Command Sgt. Maj Patricia Van Drunen, 820th Hospital Center, 807th Medical Command (Deployment Support), who was observing the exercise for the first time, said the Soldiers' communication improved throughout the day. “Everybody’s learning something from this situation which is a good takeaway,” she said. “Everybody sees value in what is happening here.”

TeamSTEPP, which the Army Medical Department ordered implemented across its command in May 2011, has five key principles and is based on team structure and four teachable-learnable skills: communication, leadership, situation monitoring, and mutual support.

Spc. Matthew Nelson, a combat medic or 68W with the 328th Combat Support Hospital, 139th Medical Brigade, 807th MC (DS) based in Salt Lake City, Utah, said one way the Soldiers became a team quickly was discussing their civilian jobs pre-exercise and determining their strengths in regards to the exercise. Nelson is a wound care technician at Intermountain Medical Center, Provo, Utah, and enrolled in the Emergency Medical Technician Certification course at Brigham Young University.

The Soldiers were evaluated by medical Observer Coach/Trainers in nine different areas: emergency medical technician, emergency room, operating room, intensive care unit, patient administration, radiology, pharmacy, laboratory, and the tactical operation center. There were 21 clinical scenarios. The OC/Ts not only observed the Soldiers, but they also could remotely manipulate several of the computer-controlled mannequins, including their blood flow and limb movements. One of the mannequins wore a Human Worn Partial Task Surgical Simulator or otherwise known as the “Cut Suit.” The latter is a “simulated live patient” suit that features breakable bones, interchangeable organs, and variable blood flow. The repairable skin and organs can also be operated on.

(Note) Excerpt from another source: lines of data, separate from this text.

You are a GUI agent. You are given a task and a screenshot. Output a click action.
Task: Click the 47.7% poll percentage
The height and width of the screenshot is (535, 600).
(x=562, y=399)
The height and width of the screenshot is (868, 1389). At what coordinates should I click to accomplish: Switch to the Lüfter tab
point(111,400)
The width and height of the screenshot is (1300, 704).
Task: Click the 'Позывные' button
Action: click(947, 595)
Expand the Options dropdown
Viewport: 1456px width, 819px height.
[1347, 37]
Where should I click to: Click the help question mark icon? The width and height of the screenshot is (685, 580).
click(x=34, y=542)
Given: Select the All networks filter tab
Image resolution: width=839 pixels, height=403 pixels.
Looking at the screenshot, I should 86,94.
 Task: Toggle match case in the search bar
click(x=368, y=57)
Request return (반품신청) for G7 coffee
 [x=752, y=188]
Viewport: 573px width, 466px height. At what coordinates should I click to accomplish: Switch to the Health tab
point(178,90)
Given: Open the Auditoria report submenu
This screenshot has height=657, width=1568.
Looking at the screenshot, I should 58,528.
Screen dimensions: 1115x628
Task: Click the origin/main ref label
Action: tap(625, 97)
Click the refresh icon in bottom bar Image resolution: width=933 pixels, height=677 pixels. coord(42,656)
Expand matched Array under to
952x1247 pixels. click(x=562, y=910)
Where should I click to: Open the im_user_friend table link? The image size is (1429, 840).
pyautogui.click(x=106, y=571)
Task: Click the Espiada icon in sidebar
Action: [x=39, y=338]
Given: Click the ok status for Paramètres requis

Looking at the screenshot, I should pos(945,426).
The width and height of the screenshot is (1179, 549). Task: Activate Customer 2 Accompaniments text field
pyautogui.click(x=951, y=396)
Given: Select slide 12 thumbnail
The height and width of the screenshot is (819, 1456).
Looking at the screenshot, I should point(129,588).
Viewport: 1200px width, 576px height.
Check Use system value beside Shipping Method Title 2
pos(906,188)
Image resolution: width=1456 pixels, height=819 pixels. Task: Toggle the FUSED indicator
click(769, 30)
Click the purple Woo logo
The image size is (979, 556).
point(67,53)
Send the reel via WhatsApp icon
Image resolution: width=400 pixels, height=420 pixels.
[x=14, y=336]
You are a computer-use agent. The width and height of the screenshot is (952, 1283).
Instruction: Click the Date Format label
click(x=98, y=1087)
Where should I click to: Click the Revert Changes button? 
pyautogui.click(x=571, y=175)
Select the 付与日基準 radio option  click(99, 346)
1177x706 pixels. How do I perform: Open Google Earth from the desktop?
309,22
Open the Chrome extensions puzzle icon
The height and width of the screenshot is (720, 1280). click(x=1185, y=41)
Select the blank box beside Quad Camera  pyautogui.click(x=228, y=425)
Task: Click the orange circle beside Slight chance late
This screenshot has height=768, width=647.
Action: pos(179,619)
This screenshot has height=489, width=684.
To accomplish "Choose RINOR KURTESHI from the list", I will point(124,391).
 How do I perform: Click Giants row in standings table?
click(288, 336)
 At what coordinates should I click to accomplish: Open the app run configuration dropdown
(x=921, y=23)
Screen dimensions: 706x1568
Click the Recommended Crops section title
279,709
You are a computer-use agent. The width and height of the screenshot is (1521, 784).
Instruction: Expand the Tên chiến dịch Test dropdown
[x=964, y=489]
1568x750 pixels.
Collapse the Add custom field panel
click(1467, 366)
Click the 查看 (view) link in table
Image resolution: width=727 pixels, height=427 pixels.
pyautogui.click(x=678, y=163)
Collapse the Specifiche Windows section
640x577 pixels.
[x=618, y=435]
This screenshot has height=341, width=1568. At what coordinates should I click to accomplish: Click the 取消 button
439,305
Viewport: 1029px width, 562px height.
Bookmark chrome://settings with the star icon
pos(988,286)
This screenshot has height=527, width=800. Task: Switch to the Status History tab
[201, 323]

The OCT’s capability of controlling the mannequins was not the only means of adding realism to the “patients.” The participants in the ER, OR, and ICU were monitored from a “crow’s nest” above the rooms behind two-way mirrors. A clinic simulation technician and OC/T could team up to control a patient’s vital signs like blood pressure in each of the rooms. All activities in the scenarios also are video recorded. After each iteration, the Soldiers execute an after-action review where this footage is used for emphasis.

The exercise kicked off with “patients” being transferred from wheeled carriers to an ER with a variety of wounds, including roadside bomb injuries. The scenario was that these “patients” were being unloaded from a Medevac helicopter. To make this more realistic, audio of Medevac helicopters landing and departing was broadcast over the clinic’s public address system. The scenarios are based on actual injury reports.

“Over time, the scenarios and our simulation setting have been adjusted to improve the realism for the Soldiers attending the training,” said Matthew Brenden, Mayo Clinic Public Affairs Senior Communications Specialist.

Nelson said this was the first time he was involved in a triage scenario. He said he learned how more important it was to transfer information, including “patients'” vitals and required medications, from the arriving ambulances to the ER staff.

First Lt Matthew Rogers, an Emergency Room Nurse or 66T based at the 1980th Forward Resuscitative Surgical Detachment, 807th MC (DS), Fresno, Calif., was in the ER.

Rogers, a former Marine sergeant and machine gunner with three combat deployments, said the exercise was invaluable. “Everybody can be the best what they do but if you are not communicating and working well as a team, it doesn’t matter,” said Rogers, who is a civilian emergency flight nurse.

Rogers pointed out that he was familiar with blunt trauma injuries from car accidents but not familiar with the large amputations created by “roadside bombs.”

Van Drunen pointed out that these Soldiers come from a variety of civilian medical professions and military medical training, including participating in this exercise before or being deployed downrange. She admitted that the center does not replace a combat support hospital in a combat zone, but the Soldiers are learning how to decide the priority of patient’s injuries and this decision has to be made immediately.